Однако, как известно, война и связанные с ней кризисы лишь способствуют развёртыванию, обострению революционной ситуации. И Франция не стала тут исключением. К глубокой неудовлетворённости масс социальными и политическими результатами революции добавились теперь также задетые национальные чувства и страх за потерю хоть каких-то добытых революционных достижений, страх за свою родину. «В монархии, в кознях лживого, обманывавшего страну короля и ненавистной «австриячки»-королевы народ видел теперь главный источник бедствий, обрушившихся на Францию» (А. Манфред).
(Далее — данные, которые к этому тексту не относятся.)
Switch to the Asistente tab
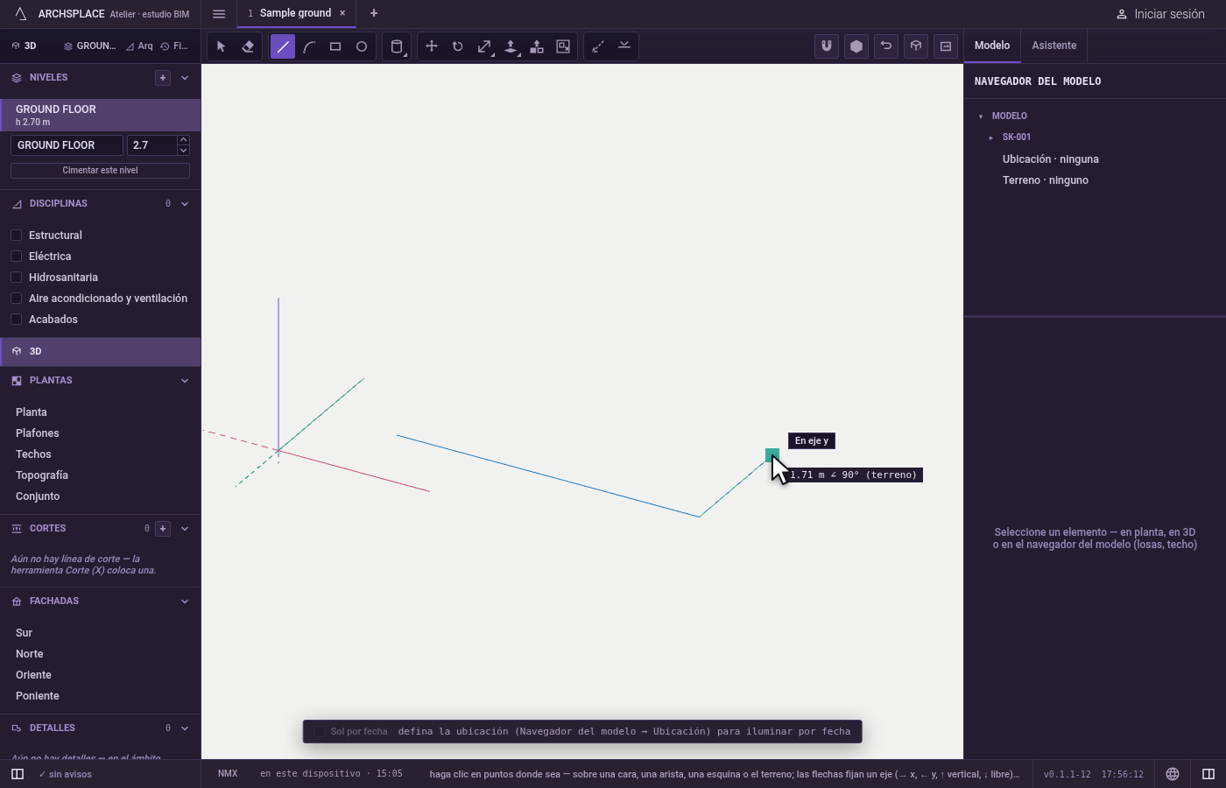(x=1054, y=46)
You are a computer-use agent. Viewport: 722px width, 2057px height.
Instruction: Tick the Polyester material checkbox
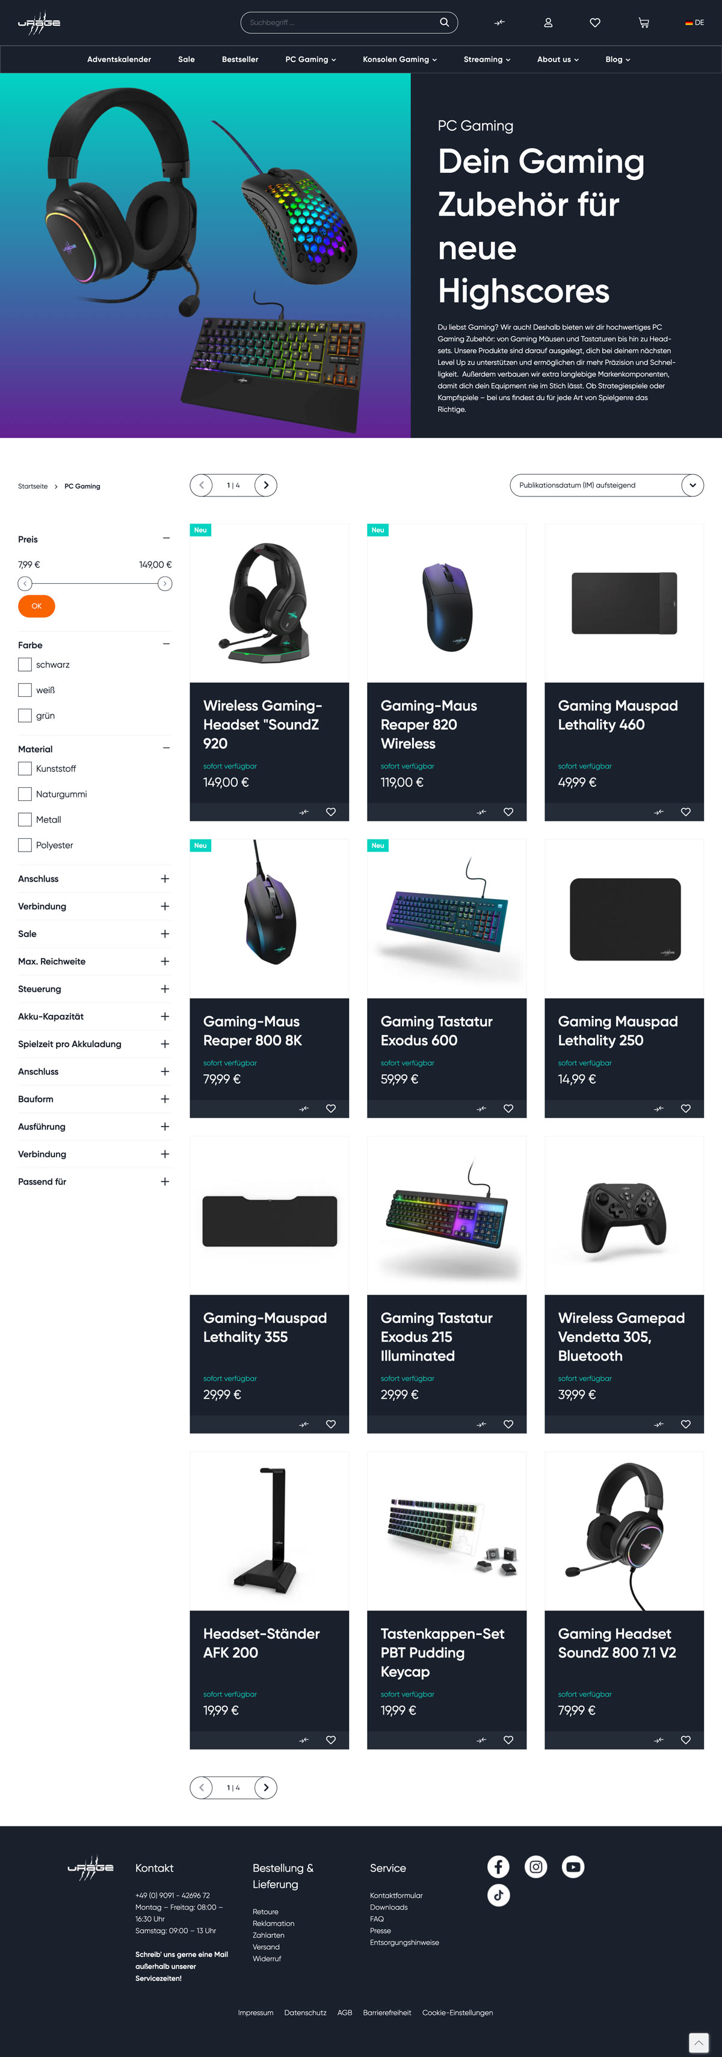click(25, 845)
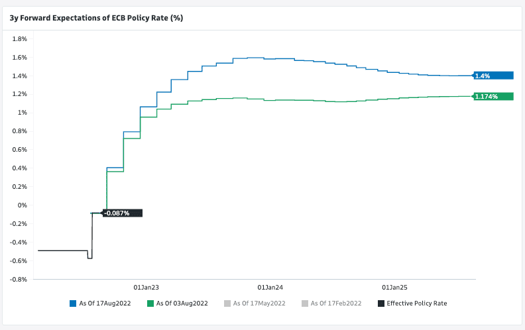Click the -0.8% y-axis label

(19, 279)

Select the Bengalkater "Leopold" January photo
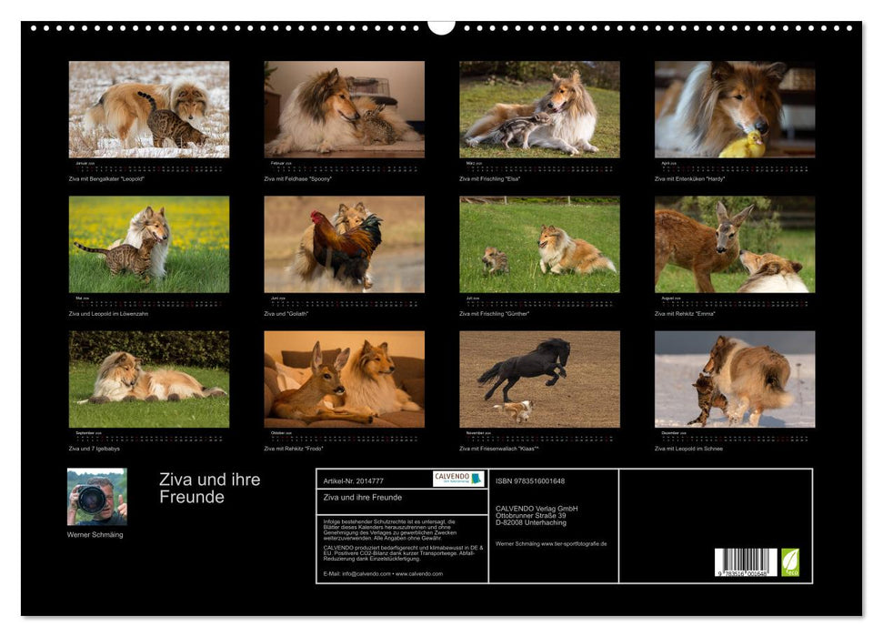tap(149, 109)
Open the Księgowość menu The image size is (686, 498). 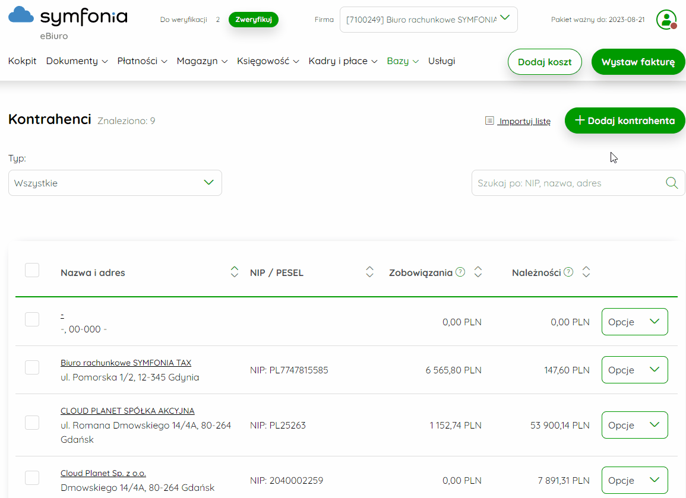tap(267, 61)
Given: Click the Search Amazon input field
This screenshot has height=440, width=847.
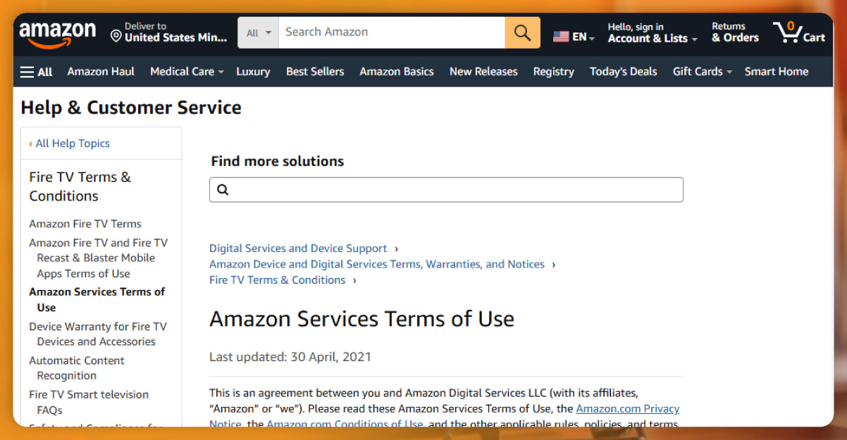Looking at the screenshot, I should pyautogui.click(x=391, y=32).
А любой добропорядочный человек знает, что бедствия нельзя принимать, с ними нужно неустанно бороться вплоть до их полного искоренения. Так и получается, что с конца июня во всей Франции начинается неприкрытая подготовка к свержению монархии и установлению республиканского строя. И если весной 1792 года Робеспьер ещё колеблется, боясь, что республика станет «хлыстом аристократического сената и диктатора», то уже в июле этого же года он кончает со всеми своими монархическими и конституционными предрассудками, открыто поддерживая вооружённое восстание и заявляя, что «надо спасти государство каким бы то ни было образом; антиконституционно лишь то, что ведет к его гибели».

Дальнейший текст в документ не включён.